START Data

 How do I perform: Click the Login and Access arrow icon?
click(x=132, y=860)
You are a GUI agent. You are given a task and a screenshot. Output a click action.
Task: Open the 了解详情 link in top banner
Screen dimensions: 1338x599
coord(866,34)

END Data

**Problem statement**
Would you output every line of the listing exactly?

**Expected output**
 How do I perform: Click the Login and Access arrow icon?
click(x=132, y=860)
You are a GUI agent. You are given a task and a screenshot. Output a click action.
Task: Open the 了解详情 link in top banner
Screen dimensions: 1338x599
coord(866,34)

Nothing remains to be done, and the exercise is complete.